Being on the same page as adoptive parents

Why you and your spouse need to use the same discipline methods

By Sandra Lundberg

It is very likely that your once-stable home and family has been turned upside down during the process of adoption. You long for things to be as they once were. You also long for the desire of your heart to be met in loving, nurturing and sacrificing for your new child and having her love you in return. I submit for your consideration that you will be able to experience love given and love returned much sooner if you and your spouse take steps together to work toward your child's healing.

Just as you pursued adoption together, it is very important that you both commit to nurturing and disciplining your child using the same methods. If you are divided about what techniques to use, your child (or children) will perceive a crack in the unity between Mom and Dad and will find a way to exploit it.

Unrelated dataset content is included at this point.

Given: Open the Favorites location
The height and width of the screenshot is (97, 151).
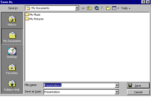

You may have noticed your child giving Mom a harder time than Dad. This is especially true if Mom is the one providing the majority of the child's care. When faced with this situation, parents may disagree about how the child behaves and what needs to be done about it. However, it is vital that Mom and Dad work through these feelings together and find common ground. Having a united front and reinforcing each other's decisions is essential in successfully nurturing and disciplining your children. Those who fail to do this will, along with their children, suffer negative consequences. The worst consequences are: 

  1. sacrificing the primacy of the marriage and 
  2. delaying the child's progress to healing.

God has blessed you with this child through adoption. Now you must work together to bless this child by being the parents he so desperately needs.

A final thought

As you seek to discipline your adopted child in creative ways, keep in mind that the goal is rarely to win this particular battle (though that may be important at certain times). Instead, the ultimate objective is to help your child grow in wisdom and stature, and in favour with God and men (Luke 2:52).

Never forget that when the Bible addresses the responsibility that parents have to discipline their children, "nurture" comes before "the admonition of the Lord" (Ephesians 6:4 KJV). Disciplining with your child's heart needs in mind will bring him or her to a place of wholeness where he or she can truly obey you – and God – from a healthy heart, soul and mind.